A blog about life, language, writing, and other trivia.

Tuesday, November 18, 2008

No(u)n Rhetorics

On the syllabus for my intro to comp studies class is a set of readings called "Bodies, Spaces, and Places." The readings include such varied essays as Nedra Reynolds' "Composition's Imagined Geographies," Debbie Hawhee's "Bodily Pedagogies," and Peter Mortensen's "Reading Material." The thread that ties them all together, of course is that, in different ways, they all approach rhetoric, composition, or literacy through material frameworks.

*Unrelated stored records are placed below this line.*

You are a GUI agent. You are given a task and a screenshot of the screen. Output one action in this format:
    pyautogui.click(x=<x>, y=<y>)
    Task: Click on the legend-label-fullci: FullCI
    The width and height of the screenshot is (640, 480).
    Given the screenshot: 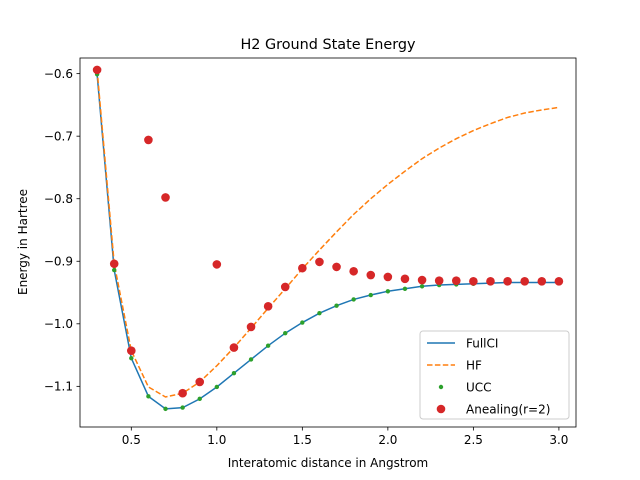 What is the action you would take?
    pyautogui.click(x=482, y=343)
    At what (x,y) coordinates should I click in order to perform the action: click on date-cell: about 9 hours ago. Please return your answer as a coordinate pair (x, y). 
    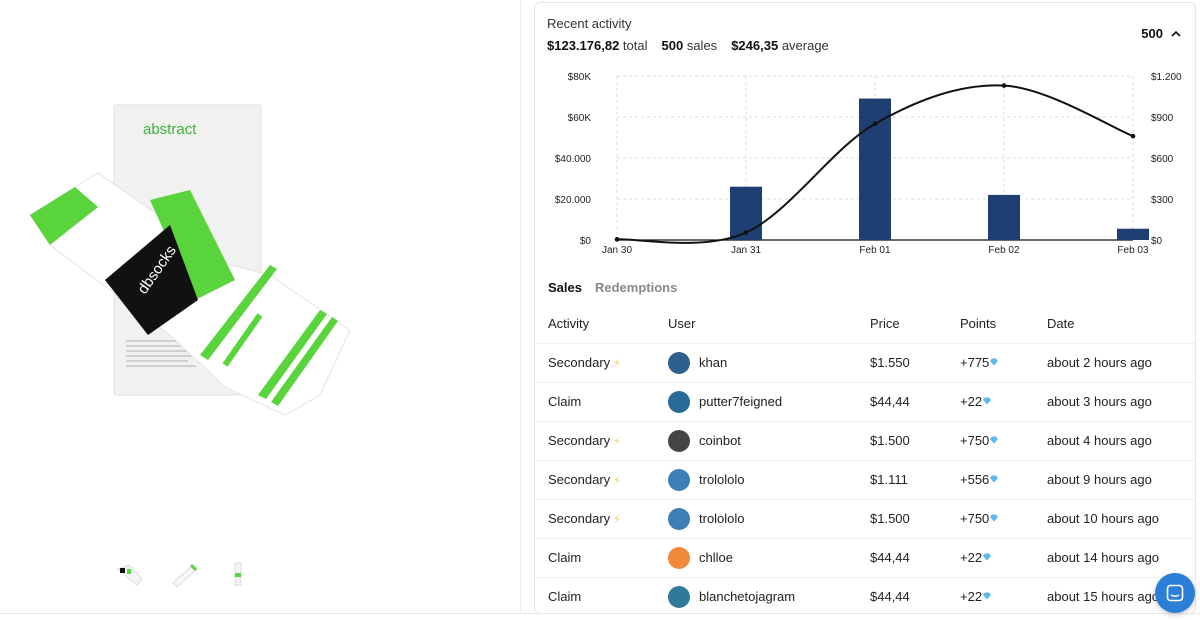
    Looking at the image, I should click on (1121, 479).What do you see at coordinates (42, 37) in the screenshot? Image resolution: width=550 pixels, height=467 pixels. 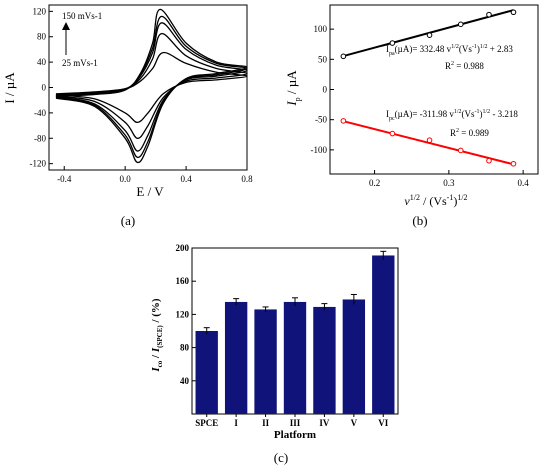 I see `y-tick-label-a: 80` at bounding box center [42, 37].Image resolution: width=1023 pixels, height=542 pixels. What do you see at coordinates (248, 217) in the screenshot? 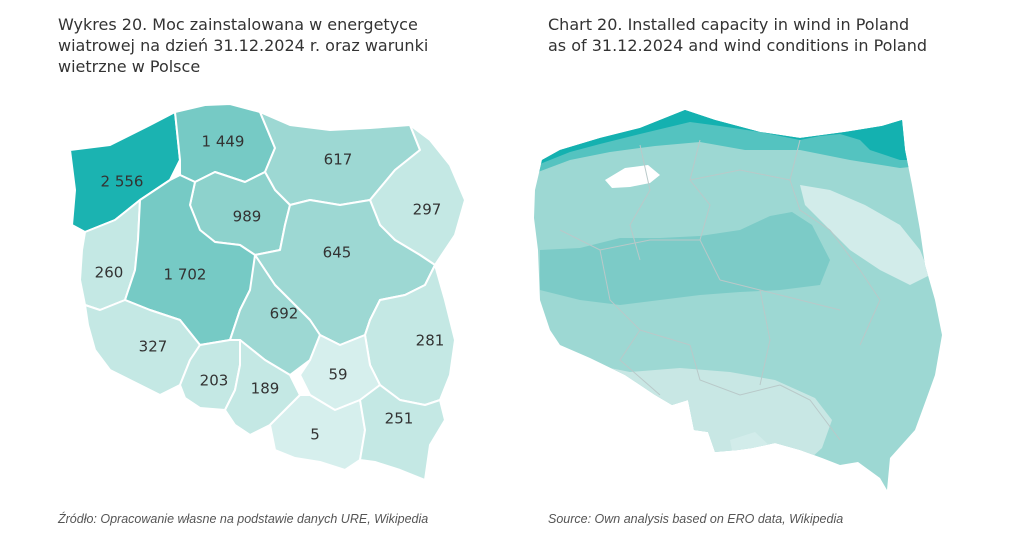
I see `value-kujawsko-pomorskie: 989` at bounding box center [248, 217].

I made a conscious choice to lump embodied and spatial rhetorics together when I designed the course, and, given the course's necessarily wide-ranging content, I can live with it. But seeing my students work to forge connections, to synthesize them into something like a material rhetoric, makes me want to do a whole seminar. If I did, I might expand it to "bodies, spaces, tools, and schemata" (where "schemata" are a person's, or any complex system's, constantly-evolving internal representations of her/his/its environment that inform decision-making within that environment--they are the software to the body's or other physical system's hardware). I would then place all of the terms under a heading like "ecologies of writing." But the shorthand title might just as easily be "noun rhetorics:" rhetorics of people, places, things, and ideas.

Or, since in this framwork language is no longer the privileged term, maybe it ought to be "No(u)n Rhetorics?"